Hartley évoque une autre façon dont les entreprises, en particulier celles des secteurs technologiques, essaient actuellement de faire face aux menaces. Facebook dispose par exemple d’un système de chapeau blanc qui encourage les cyberchercheurs à révéler les failles de sécurité qu’ils découvrent dans son fonctionnement. Ils sont payés un minimum de 500 dollars pour chaque problème signalé et il n’y a pas de limite à l’indemnisation. Facebook recueille ainsi des données relatives aux lacunes de sa plate-forme avant qu’elles ne puissent être exploitées par des individus malintentionnés. Cependant, tous les cyberchercheurs ne sont pas motivés par l’argent, et aucune somme n’aurait sans doute empêché Julian Assange de créer Wikileaks, ni Edward Snowden de divulguer des informations classées top secret. De plus, comme le suggère les pays d’origine des attaques par des pirates informatiques – un grand nombre proviennent de Chine, du Moyen-Orient, de la CEI – les motifs politiques sont de plus en plus répandus.

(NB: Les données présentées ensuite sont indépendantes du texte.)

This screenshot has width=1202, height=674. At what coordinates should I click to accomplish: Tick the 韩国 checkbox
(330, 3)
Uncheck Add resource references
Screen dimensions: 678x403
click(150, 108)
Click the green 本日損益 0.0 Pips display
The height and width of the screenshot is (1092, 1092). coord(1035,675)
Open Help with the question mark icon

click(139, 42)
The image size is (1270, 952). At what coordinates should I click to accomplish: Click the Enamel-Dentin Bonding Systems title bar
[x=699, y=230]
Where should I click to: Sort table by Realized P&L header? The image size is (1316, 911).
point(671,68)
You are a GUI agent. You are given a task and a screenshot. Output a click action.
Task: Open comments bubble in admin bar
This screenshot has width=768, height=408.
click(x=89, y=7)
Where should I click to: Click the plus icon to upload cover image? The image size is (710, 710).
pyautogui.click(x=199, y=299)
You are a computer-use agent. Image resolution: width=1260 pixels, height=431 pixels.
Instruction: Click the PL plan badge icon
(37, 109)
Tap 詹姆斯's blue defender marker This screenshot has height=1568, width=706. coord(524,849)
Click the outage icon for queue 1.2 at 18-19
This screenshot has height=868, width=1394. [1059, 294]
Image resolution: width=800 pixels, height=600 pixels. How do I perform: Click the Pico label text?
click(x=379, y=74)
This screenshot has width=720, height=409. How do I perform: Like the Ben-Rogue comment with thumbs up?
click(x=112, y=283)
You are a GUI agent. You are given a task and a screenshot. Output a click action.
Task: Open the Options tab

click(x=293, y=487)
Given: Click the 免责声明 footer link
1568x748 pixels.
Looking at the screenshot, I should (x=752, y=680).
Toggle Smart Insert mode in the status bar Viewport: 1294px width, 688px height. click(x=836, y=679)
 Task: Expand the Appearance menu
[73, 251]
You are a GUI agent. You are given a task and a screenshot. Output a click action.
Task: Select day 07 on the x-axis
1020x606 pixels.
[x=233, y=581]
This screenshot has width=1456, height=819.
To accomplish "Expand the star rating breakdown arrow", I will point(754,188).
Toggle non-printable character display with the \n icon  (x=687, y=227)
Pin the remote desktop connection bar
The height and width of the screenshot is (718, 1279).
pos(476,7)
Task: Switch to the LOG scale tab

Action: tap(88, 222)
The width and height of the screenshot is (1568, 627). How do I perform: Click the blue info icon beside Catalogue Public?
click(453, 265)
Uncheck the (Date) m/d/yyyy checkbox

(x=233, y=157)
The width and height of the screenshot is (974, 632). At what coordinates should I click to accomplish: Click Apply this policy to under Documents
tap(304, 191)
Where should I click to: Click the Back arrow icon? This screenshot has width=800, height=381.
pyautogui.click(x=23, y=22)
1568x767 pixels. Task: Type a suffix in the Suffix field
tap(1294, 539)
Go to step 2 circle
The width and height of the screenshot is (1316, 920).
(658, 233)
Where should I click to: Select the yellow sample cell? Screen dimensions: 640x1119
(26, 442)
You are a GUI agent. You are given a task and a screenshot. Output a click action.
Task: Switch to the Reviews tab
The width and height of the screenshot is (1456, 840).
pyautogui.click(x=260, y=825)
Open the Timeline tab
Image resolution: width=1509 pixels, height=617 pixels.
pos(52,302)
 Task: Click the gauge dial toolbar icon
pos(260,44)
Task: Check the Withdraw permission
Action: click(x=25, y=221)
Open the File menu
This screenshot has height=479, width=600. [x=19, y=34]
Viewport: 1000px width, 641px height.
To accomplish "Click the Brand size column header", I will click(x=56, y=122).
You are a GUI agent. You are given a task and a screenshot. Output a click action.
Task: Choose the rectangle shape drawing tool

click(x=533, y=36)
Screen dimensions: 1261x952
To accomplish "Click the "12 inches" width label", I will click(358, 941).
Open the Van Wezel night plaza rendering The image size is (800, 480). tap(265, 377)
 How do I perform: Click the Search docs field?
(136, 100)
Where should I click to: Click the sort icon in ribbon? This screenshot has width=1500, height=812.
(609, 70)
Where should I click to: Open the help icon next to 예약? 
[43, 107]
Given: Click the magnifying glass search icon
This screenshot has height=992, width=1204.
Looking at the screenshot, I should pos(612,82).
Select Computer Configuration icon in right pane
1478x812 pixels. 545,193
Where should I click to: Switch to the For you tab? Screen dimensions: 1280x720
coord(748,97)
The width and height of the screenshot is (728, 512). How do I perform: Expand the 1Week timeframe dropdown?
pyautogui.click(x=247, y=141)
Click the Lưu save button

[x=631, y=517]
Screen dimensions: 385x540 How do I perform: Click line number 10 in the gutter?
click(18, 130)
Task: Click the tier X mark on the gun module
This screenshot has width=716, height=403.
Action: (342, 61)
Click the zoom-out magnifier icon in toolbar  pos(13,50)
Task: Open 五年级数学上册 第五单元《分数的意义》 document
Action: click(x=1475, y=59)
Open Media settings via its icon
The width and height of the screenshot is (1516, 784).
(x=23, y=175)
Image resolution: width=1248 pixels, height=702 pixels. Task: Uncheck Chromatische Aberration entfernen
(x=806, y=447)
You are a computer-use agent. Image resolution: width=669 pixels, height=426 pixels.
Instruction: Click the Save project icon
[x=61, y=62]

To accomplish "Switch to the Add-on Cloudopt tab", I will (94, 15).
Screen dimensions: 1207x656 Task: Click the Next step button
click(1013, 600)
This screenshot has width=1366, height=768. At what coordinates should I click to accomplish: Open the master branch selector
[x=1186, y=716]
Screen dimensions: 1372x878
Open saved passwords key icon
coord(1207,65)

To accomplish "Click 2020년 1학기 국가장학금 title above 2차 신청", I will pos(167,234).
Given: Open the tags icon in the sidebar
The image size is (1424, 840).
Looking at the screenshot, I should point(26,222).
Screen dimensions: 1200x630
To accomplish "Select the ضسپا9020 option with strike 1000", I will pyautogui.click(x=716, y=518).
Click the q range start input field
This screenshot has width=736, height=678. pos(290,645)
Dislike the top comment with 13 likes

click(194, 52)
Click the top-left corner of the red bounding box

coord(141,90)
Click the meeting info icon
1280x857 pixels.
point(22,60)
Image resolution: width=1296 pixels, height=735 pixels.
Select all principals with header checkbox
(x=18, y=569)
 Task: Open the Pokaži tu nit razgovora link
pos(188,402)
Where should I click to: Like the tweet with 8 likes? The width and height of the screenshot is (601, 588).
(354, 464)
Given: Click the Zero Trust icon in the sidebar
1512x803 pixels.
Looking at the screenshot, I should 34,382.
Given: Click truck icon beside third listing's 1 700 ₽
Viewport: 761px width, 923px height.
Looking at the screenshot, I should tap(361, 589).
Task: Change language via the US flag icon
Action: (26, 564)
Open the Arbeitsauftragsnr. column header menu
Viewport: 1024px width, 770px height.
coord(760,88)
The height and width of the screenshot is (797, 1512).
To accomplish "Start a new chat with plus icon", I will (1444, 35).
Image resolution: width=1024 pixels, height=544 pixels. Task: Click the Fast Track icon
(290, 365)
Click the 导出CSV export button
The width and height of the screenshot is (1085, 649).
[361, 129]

Même les entreprises qui investissent le plus dans la cybersécurité demeurent vulnérables… Il semblerait de ce fait raisonnable d’envisager une approche du cyberisque comparable à celles que les entreprises appliquent aux autres risques auxquelles elles sont confrontées : l’assurance. Mais ce n’est pas le cas. Alors que presque toutes les entreprises américaines sont assurées contre les catastrophes naturelles et les attaques terroristes (risque couvert par le Terrorism Insurance Act de 2002), seules quelques unes le sont contre les attaques par des pirates informatiques dans le cadre de leurs polices générales d’assurances. Comme le note Levy, « si une entreprise n’a pas le sentiment qu’elle peut courir un risque, elle ne le prend pas en compte ». Et pourtant, le préjudice économique résultant d’attaques par des pirates informatiques peut être aussi important que celui subi après une catastrophe naturelle, et l’impuissance des entreprises face aux cybercriminels est comparable à celle qu’elles éprouvent face à des terroristes.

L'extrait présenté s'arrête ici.